Use Case 3: Business Insights from Implementing AI Algorithms into Existing Equipment
This specific use case explored the business perspective derived from the MVP. The development of an AI solution that was relatively easy and fast to implement and test as well as being cost efficient solved a real-world challenge. Further, it ultimately increased the awareness and understanding of AI technology, specifically the importance of image acquisition, capabilities of the hardware components, integration in current system architecture, and handling of large data sets. All these outcomes were consolidated and summarized as user requirements or implementation guidelines to support future AI projects. Finally, important lessons were learned to support a data-driven and AI-enabled organization, such as exploring required infrastructure, capabilities, interfaces, and processes; defining an AI governance; and establishing other valuable inputs to the AI strategy.
Key Takeaways
The impressive performance achieved by the AI MVP outperformed the existing system in only 3 months and highlighted the powerful potential of AI solutions. The AI retrofit project not only confirmed an improvement in the inspection performance but also enabled valuable insights into implementing AI technology in the manufacturing environment. On a technical level, user requirements—such as the importance of high-quality image acquisition, powerful hardware, and software components—were identified. One key success factor was establishing and maintaining a sustainable database, which set the foundation for other AI solutions.

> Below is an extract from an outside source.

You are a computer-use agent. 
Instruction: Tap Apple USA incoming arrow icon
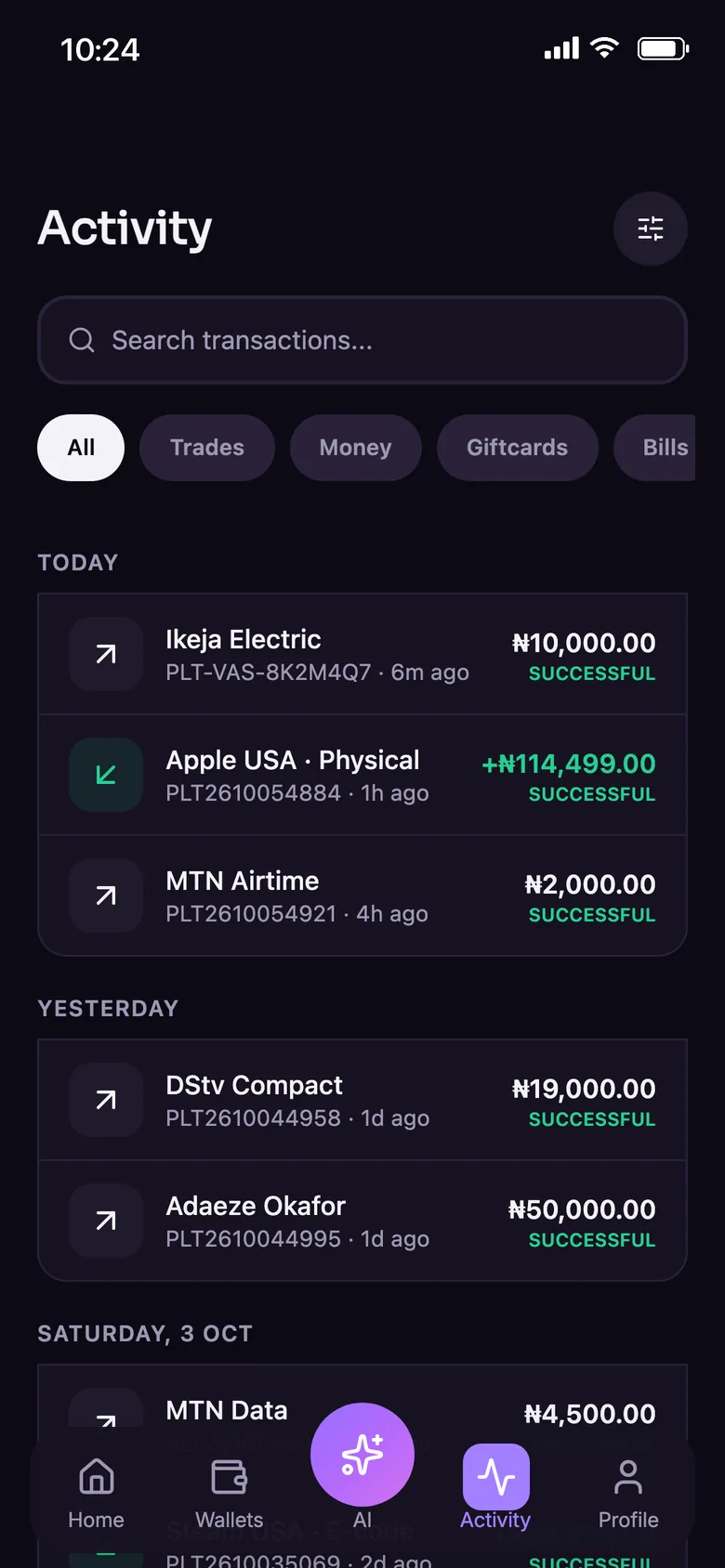(x=106, y=775)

The implementation of AI into an existing AVI machine also allowed us to develop guidelines and concepts to cope with existing processes and pharmaceutical regulations. Another significant outcome was using critical thinking and a risk-based approach when relying on AI algorithms. It is never a one-size-fits-all solution. Finally, the AI retrofit approach started with a clear value proposition, but it also leveraged additional business insights to generalize further AI implementations and enabled the organization to explore and improve AI capabilities for future projects.
Next Steps
An essential next step for the project team is to tackle the technology challenges identified during this project, such as the feasibility of updating the hardware components in the existing machine, equipping the vision system with the needed computing power, and integrating the AI solution in the AVI system, including different communication layers and user interactions (e.g., visualization or recipe and user management). The project’s successful outcome was also directly linked to the ability of the project team to develop new out-of-the-box ideas beyond the AI retrofit project, which consequently triggered new AI initiatives within the network and identified opportunities to improve AI capabilities. Finally, the project team is interested in fostering discussions around AI topics with other pharmaceutical companies, AI suppliers, and communities to exchange best practices and lessons learned to drive AI solutions in the pharmaceutical industry.